** Opening LISTED ENTRIES block **

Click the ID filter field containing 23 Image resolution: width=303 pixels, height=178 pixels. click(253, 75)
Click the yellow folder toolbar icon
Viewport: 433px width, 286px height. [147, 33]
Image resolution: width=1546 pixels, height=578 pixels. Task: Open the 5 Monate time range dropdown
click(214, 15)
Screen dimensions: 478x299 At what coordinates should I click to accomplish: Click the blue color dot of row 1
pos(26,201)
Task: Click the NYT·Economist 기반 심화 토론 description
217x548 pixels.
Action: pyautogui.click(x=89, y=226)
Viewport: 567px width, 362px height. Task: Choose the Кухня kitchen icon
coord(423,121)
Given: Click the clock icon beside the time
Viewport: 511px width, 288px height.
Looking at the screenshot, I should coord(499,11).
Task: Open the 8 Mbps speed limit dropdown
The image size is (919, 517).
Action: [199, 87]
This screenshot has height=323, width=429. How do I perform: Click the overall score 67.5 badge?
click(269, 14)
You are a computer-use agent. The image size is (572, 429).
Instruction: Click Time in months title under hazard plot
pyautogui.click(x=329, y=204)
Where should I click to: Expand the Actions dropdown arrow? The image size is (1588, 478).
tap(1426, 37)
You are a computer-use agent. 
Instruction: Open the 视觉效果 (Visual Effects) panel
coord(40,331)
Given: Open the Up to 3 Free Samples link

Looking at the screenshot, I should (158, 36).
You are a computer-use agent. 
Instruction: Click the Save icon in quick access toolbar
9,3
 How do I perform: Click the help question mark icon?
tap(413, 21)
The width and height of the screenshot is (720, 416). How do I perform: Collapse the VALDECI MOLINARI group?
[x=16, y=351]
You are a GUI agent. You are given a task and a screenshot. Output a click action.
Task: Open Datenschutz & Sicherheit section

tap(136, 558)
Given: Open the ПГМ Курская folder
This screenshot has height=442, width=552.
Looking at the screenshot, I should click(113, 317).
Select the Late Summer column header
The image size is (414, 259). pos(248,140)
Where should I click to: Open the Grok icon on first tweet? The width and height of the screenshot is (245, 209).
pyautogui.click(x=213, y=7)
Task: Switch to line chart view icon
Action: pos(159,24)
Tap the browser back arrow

** Closing LISTED ENTRIES block **

Please filter the entries for the word "agent" and copy the lines that have it.

You are a computer-use agent. The image size is (572, 429).
You are a computer-use agent. 
You are a computer-use agent. 
You are a GUI agent. You are given a task and a screenshot. Output a click action.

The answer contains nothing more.